## WHAT YOU NEED TO DO
Show each line of the data below in which "computer" occurs.

## SUPPLIED INFORMATION
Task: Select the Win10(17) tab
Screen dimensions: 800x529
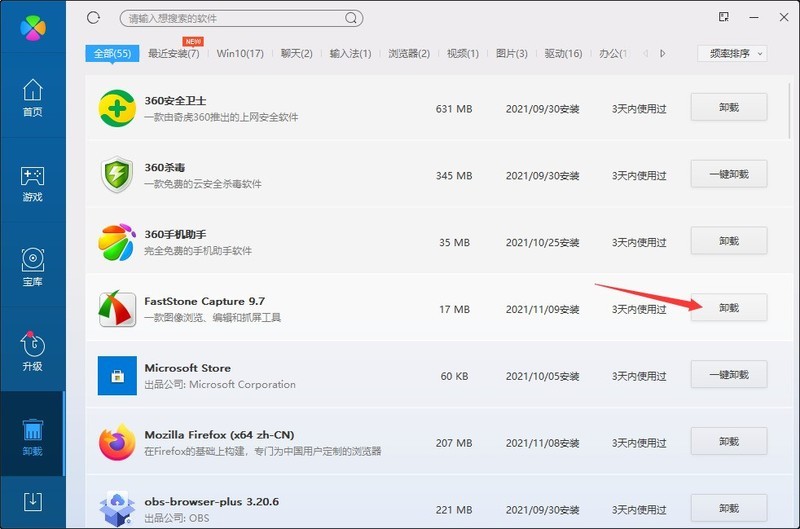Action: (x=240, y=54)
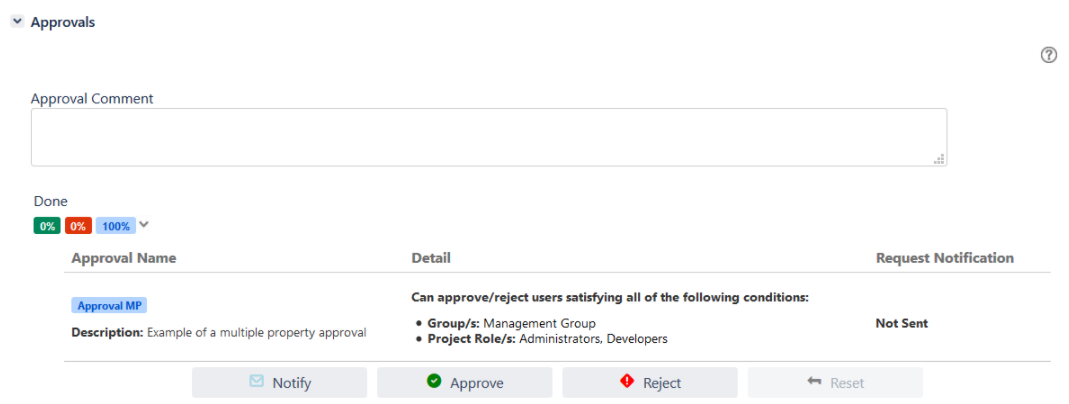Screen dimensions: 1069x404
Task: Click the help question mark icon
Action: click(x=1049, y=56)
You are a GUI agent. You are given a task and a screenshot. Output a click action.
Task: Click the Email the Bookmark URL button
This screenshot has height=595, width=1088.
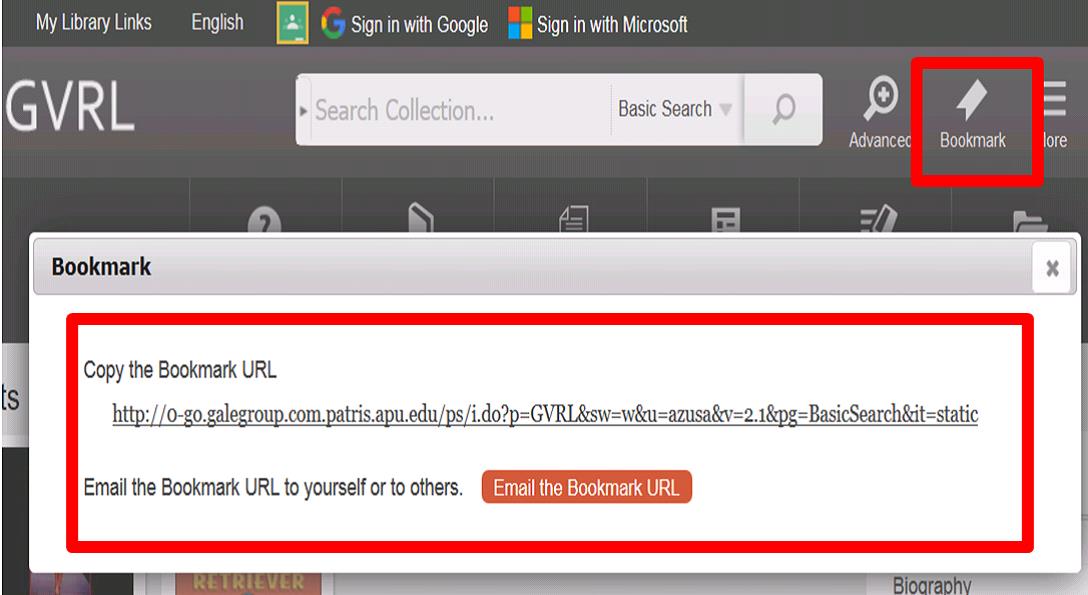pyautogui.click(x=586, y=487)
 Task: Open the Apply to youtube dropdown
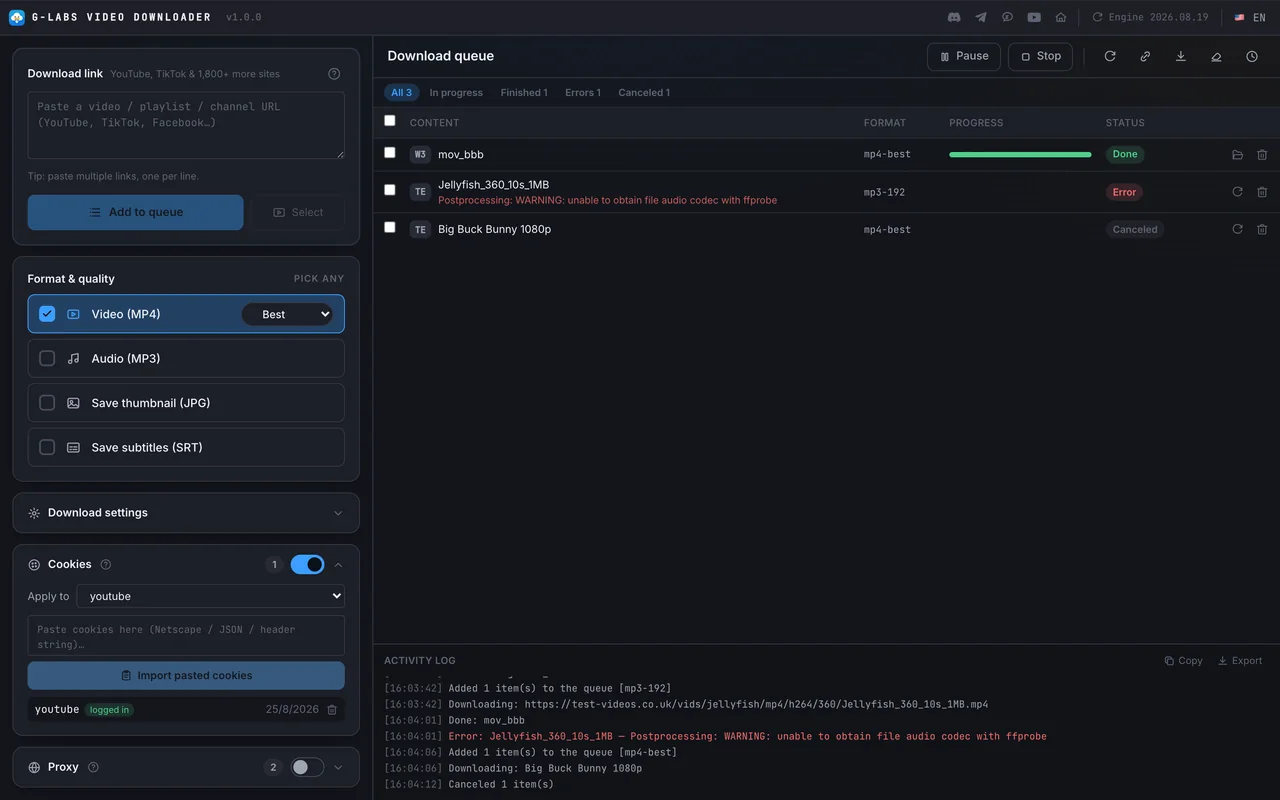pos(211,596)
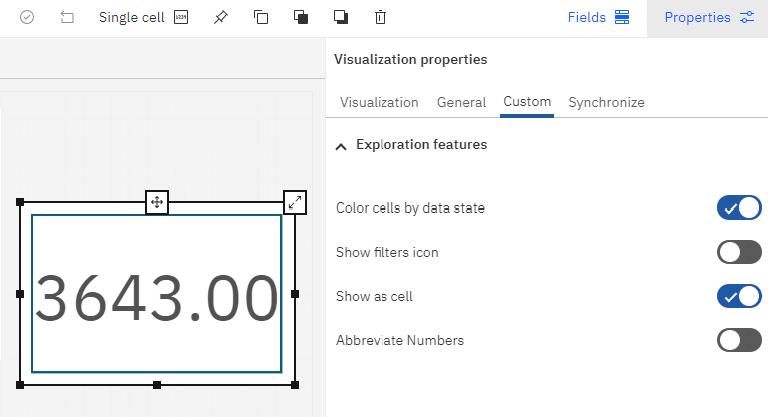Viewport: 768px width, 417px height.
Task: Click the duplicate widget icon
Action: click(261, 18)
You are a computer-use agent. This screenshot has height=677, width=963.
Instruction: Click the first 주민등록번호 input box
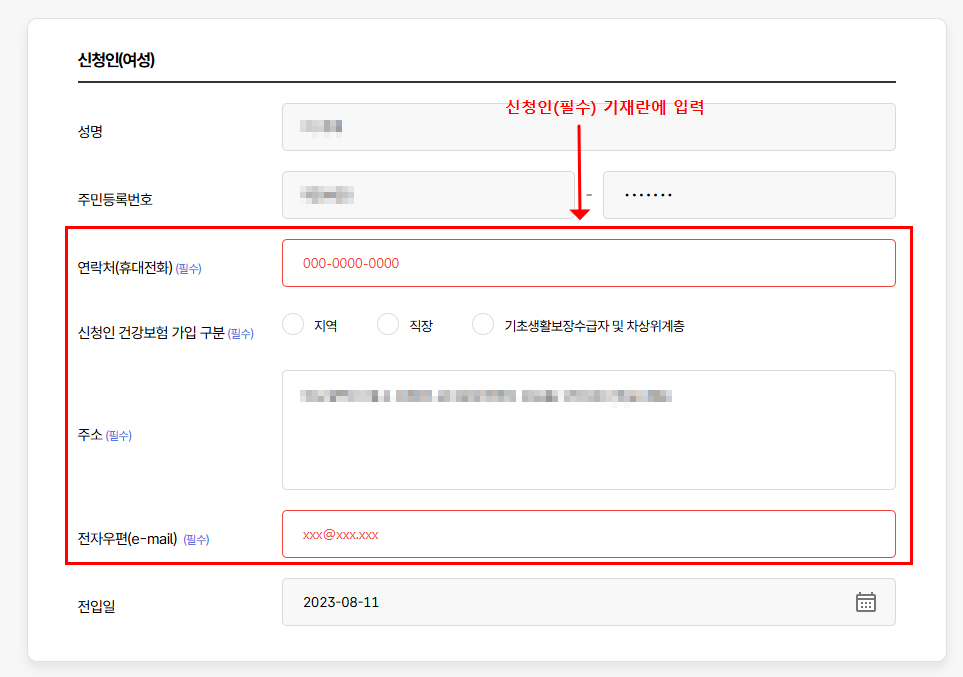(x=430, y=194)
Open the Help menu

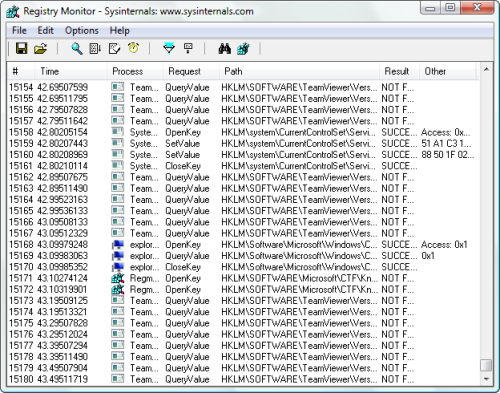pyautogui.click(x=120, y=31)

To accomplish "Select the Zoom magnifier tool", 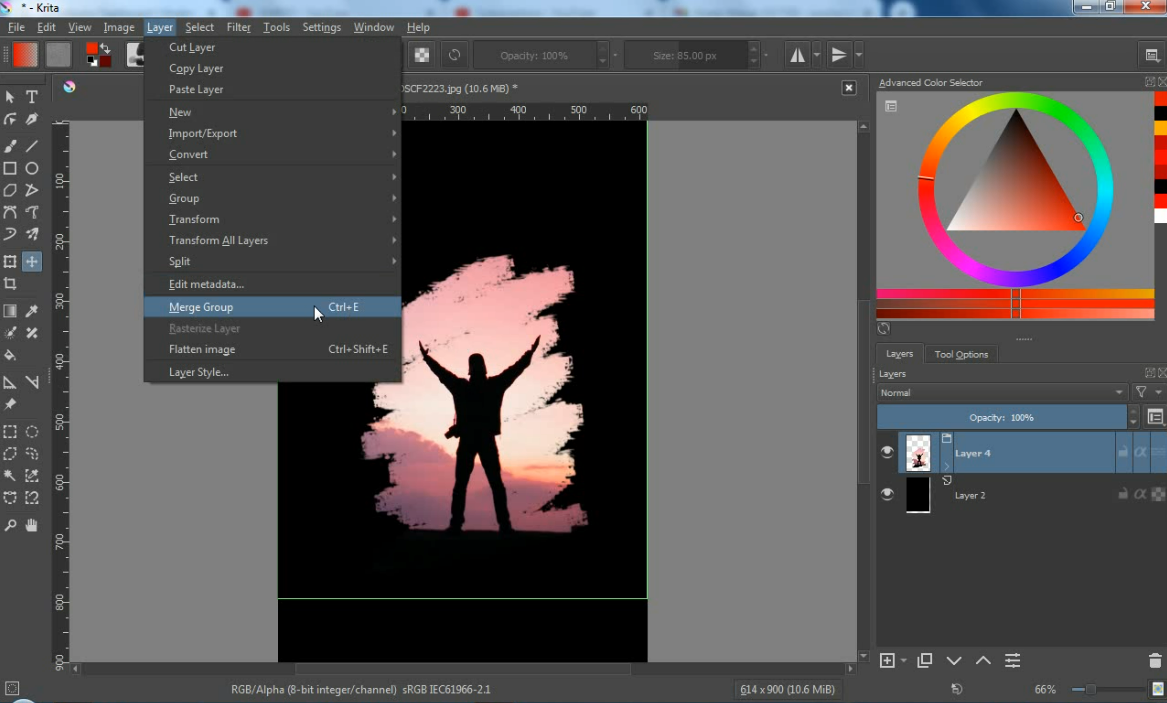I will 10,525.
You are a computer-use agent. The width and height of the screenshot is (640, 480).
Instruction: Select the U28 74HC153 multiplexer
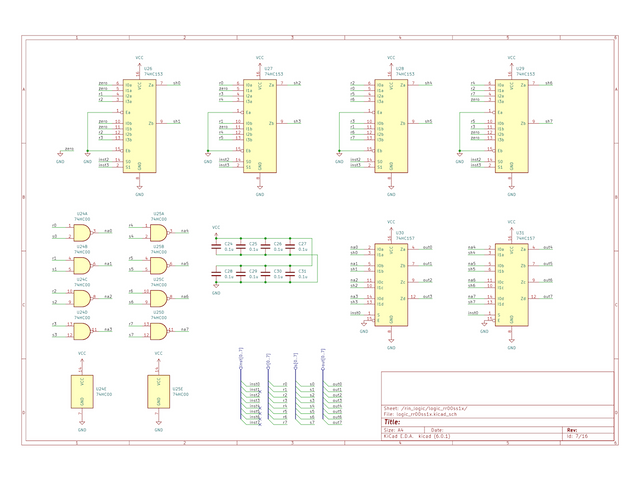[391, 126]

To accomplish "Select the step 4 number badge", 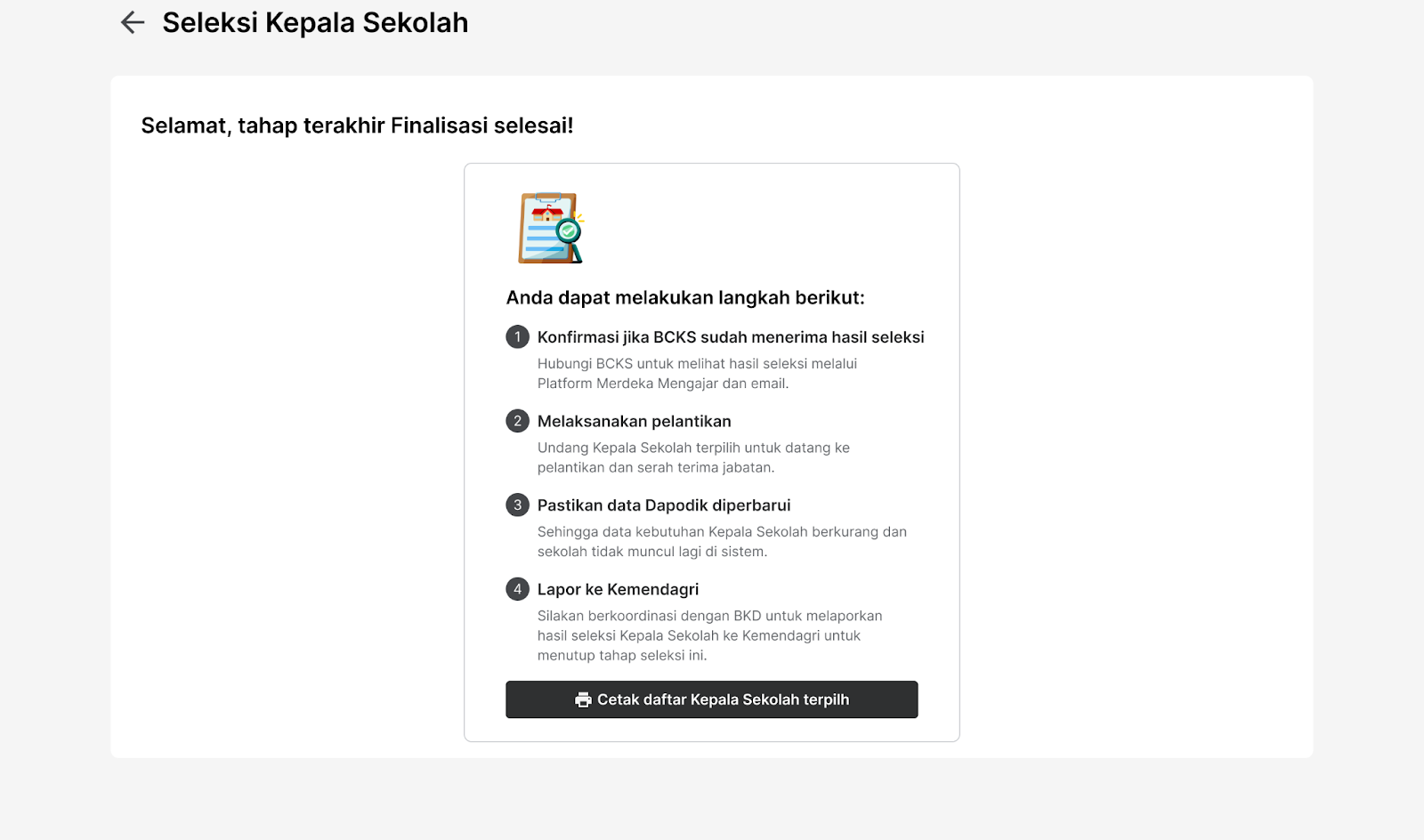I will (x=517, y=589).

## RESPONSE TO THE TASK
You are a computer-use agent. This screenshot has height=677, width=963.
You are a computer-use agent. The width and height of the screenshot is (640, 480).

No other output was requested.